In both normal and tumor cells, glutaminolysis provides nitrogen for the synthesis of purines, pyrimidines and non-essential amino acids as well as NADPH required for fatty acid synthesis and maintenance of the cell’s redox state. Although the pathway is typically up-regulated in cancer cells in order to support sustained energy production and biosynthesis, our results suggest that NOX1 acts to inhibit anaplerosis and redirect glutamate from the TCA cycle towards conversion to aspartate (Fig. 6). In line with our findings, a non-canonical K-Ras-dependent pathway of glutamine metabolism has been recently described in human pancreatic ductal adenocarcinoma cells, where glutamine is converted to glutamate in the mitochondria, which instead of fueling the TCA cycle is converted to aspartate [49]. The aspartate is transported to the cytoplasm and converted to OAA then to malate and finally to pyruvate while also generating NADPH [49]. In support, our analysis showed that NOX1 levels were positively correlated to cytosolic aspartate aminotransferase (cAspAT, EC = 2.6.1.1) which converts cytosolic aspartate into OAA supporting a non-canonical metabolic transformation of glutamine similar to the one described in pancreatic cells (Fig. 6). Our results suggest that HepG2 cells undergo a reprogramming of glutamine metabolism and NOX1 plays a role in this process by regulating the abundance of two of the key enzymes.

Nucleotide synthesis

We further found that NOX1 levels were correlated with the abundance of GMP reductase 2 (GMPR2, EC = 1.7.1.7.), which catalyzes the NADPH-dependent irreversible deamination of GMP to IMP. By reconverting GMP and AMP to inosine monophosphate (IMP) which is a precursor of both nucleotides, cells can maintain the intracellular balance of adenine and guanine nucleotides and our result suggests that NOX1 is involved in regulating this balance (Fig. 6). Another way in which NOX1 may support nucleotide synthesis is by increasing the availability of precursors for the pentose phosphate pathway through the inhibition of glycogen synthesis and the conversion of lactate and TCA cycle intermediates into PEP (see above). Both of these two mechanisms mediated by NOX1 are synergic with the AMP and GMP feedback inhibition mechanisms which regulate the biosynthesis of purine nucleotides. Thus, since ATP is required for the conversion of IMP to GMP, the lower concentration of ATP caused in tumor cells by the reduced utilization of glucose in the TCA cycle, will also promote AMP over GMP synthesis. Collectively, all these mechanisms will operate to restore ATP levels and reestablish the cellular balance between ATP and GTP, which is frequently disturbed in tumor cells.

Lipid metabolism

Tumor cells frequently have dysregulated lipid metabolism due to enhanced fatty acid and lipid biosynthesis on the one hand and augmented β-oxidation of fatty acids for energy production on the other hand [50]. Our study shows that reduced NOX1 levels result in diminished levels of cytosolic hydroxymethylglutaryl-CoA synthase (HMG-CoA synthase, EC = 2.3.3.10).

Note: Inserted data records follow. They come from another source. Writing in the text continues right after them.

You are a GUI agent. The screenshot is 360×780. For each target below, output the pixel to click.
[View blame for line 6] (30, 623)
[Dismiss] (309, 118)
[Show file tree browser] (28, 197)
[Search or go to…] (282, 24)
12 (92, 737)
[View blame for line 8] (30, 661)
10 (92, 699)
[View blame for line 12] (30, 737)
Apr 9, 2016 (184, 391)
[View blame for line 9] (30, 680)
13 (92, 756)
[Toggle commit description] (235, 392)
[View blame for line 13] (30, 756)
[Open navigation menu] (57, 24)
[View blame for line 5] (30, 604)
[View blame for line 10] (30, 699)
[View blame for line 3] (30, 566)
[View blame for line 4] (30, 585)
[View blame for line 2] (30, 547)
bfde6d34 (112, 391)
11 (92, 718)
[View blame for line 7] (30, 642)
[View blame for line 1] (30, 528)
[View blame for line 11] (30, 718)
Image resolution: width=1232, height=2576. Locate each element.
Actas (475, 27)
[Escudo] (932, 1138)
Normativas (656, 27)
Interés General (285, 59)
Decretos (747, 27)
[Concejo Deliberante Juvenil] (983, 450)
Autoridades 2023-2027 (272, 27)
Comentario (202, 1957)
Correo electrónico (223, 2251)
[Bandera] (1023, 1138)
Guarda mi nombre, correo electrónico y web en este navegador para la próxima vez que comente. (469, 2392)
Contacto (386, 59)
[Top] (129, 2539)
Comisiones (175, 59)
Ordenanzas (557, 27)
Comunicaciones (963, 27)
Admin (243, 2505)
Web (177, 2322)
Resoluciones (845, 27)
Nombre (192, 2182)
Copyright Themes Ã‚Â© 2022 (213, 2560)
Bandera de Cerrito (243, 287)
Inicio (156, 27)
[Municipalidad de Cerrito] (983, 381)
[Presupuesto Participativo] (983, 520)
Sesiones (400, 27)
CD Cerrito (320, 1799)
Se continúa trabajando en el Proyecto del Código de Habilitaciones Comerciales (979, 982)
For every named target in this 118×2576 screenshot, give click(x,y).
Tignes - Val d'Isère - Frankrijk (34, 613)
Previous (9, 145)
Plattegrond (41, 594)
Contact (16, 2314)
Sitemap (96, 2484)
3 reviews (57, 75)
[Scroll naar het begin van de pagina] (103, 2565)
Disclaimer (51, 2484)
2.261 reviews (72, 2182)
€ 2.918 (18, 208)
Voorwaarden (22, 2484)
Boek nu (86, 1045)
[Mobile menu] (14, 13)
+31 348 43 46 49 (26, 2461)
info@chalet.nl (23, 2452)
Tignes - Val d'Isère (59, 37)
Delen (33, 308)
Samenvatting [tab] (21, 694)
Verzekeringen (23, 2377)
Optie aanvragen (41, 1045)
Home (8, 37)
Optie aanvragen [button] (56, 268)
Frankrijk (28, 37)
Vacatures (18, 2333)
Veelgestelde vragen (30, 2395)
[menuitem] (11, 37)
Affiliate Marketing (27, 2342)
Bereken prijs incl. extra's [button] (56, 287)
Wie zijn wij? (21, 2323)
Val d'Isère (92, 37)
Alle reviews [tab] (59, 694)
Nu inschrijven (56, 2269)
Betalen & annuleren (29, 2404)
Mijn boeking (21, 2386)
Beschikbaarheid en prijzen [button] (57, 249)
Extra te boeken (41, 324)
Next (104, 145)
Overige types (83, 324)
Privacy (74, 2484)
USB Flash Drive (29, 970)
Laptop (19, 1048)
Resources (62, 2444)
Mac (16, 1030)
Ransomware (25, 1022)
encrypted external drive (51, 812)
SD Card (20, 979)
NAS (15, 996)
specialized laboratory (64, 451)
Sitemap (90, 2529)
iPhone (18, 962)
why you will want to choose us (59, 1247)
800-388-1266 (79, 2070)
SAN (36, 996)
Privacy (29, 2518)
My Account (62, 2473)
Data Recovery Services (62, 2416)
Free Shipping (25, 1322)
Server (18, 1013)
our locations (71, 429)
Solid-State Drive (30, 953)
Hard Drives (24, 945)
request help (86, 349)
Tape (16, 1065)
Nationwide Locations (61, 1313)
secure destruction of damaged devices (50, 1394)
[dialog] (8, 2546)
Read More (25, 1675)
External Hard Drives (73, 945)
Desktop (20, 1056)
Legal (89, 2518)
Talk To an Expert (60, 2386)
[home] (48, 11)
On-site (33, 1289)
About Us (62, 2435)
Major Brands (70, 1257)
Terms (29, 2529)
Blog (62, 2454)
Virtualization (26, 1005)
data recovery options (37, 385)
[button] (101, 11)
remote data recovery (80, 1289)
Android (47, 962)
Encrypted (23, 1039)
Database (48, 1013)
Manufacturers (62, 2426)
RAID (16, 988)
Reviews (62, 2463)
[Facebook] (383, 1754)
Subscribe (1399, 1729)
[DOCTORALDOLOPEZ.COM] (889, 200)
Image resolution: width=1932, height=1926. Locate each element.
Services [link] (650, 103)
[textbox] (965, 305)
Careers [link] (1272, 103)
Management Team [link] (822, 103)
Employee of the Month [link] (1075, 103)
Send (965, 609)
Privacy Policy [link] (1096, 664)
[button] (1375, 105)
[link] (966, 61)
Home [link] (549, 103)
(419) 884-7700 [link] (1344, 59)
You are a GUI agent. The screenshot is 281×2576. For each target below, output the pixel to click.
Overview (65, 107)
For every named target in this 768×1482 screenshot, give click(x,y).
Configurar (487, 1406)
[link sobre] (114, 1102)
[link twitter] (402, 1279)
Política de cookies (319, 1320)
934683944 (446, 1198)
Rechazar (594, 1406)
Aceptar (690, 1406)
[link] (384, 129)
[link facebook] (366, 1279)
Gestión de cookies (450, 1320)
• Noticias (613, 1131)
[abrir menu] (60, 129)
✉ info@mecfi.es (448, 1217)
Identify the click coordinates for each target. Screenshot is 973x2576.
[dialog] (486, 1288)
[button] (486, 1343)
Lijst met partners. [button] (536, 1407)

Thus, NOX1 may contribute to remodeling of lipid metabolism in hepatic tumor cells since HMG-CoA synthase catalyzes the second step of the mevalonate biosynthesis, leading to lipid, steroid (including cholesterol) and isoprenoid biosynthesis. Increased levels of mevalonate have been observed in several tumor cell lines to be associated with increased cellular proliferation and tumor growth [51], and altered levels of HMG-CoA synthase have been described in in HCC [52]. Liver tumor cells have also been shown to contain higher levels of cholesterol as compared to normal liver tissue [52,53]. Moreover, cholesterol rich rafts are critical for receptor triggered intracellular signaling, and cholesterol depletion results in Akt inactivation and apoptosis [51].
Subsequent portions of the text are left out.